На пространстве пяти верст были разбросаны толпы народа. Они все собирались в небольшие кучи. Так вот Сеча! Вот то гнездо, откуда вылетают все те гордые и крепкие, как львы! Вот откуда разливается воля и козачество на всю Украйну! Путники выехали на обширную площадь, где обыкновенно собиралась рада. На большой опрокинутой бочке сидел запорожец без рубашки; он держал в руках ее и медленно зашивал на ней дыры. Им опять перегородила дорогу целая толпа музыкантов, в средине которых отплясывал молодой запорожец, заломивши чортом свою шапку и вскинувши руками. Он кричал только: «Живее играйте, музыканты! Не жалей, Фома, горелки православным христианам!» И Фома, с подбитым глазом, мерял без счету каждому пристававшему по огромнейшей кружке. Около молодого запорожца четыре старых выработывали довольно мелко своими ногами, вскидывались, как вихорь, на сторону, почти на голову музыкантам, и вдруг, опустившись, неслися в присядку и били круто и крепко своими серебряными подковами тесно убитую землю. Земля глухо гудела на всю округу, и в воздухе только отдавалось: тра-та-та, тра-та-та.
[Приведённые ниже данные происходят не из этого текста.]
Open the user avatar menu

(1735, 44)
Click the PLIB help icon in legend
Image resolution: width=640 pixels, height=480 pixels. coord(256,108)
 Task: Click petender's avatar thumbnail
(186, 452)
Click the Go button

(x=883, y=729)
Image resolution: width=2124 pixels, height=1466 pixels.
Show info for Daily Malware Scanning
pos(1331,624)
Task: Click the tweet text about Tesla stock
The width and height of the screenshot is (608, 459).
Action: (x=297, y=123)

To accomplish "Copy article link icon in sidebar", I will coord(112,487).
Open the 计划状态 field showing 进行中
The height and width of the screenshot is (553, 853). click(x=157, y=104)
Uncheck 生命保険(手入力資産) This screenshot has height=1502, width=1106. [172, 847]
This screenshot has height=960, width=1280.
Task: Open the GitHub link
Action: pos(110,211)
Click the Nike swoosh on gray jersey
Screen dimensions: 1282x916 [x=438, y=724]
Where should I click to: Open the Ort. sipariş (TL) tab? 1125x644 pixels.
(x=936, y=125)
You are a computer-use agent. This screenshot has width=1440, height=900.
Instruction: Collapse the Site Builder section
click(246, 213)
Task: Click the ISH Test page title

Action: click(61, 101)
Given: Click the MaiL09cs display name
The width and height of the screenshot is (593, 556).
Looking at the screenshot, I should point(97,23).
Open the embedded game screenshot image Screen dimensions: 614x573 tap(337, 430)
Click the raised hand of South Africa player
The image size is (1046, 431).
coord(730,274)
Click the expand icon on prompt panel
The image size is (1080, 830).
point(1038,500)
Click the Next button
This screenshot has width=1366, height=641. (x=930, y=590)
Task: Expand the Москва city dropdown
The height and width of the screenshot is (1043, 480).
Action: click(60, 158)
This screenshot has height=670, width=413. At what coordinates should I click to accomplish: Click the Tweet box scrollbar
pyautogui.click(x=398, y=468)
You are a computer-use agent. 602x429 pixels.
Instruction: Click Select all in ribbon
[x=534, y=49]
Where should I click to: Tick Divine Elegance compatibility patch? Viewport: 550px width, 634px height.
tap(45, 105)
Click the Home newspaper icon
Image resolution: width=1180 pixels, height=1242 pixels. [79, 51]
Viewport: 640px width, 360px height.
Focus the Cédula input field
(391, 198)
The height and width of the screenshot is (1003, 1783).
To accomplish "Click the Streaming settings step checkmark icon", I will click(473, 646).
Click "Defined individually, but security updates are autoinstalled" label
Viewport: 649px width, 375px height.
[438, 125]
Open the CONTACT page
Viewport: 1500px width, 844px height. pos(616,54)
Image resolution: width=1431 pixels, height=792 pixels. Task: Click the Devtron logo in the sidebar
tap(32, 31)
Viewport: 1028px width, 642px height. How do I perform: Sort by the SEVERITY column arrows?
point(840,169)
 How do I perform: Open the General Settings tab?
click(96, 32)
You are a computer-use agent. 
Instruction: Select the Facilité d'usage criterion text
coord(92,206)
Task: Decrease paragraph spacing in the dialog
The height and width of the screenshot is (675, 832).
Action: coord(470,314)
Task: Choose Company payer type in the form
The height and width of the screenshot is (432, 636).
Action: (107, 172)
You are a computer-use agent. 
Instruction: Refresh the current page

Толпа, чем далее, росла; к танцующим приставали другие, и вся почти площадь покрылась приседающими запорожцами. Это имело в себе что-то разительно-увлекательное. Нельзя было без движения всей души видеть, как вся толпа отдирала танец, самый вольный, самый бешеный, какой только видел когда-либо мир, и который, по своим мощным изобретателям, носит название козачка. Только в одной музыке есть воля человеку. Он в оковах везде. Он сам себе кует еще тягостнейшие оковы, нежели налагает на него общество и власть везде, где только коснулся жизни. Он — раб, но он волен только потерявшись в бешеном танце, где душа его не боится тела и возносится вольными прыжками, готовая завеселиться на вечность.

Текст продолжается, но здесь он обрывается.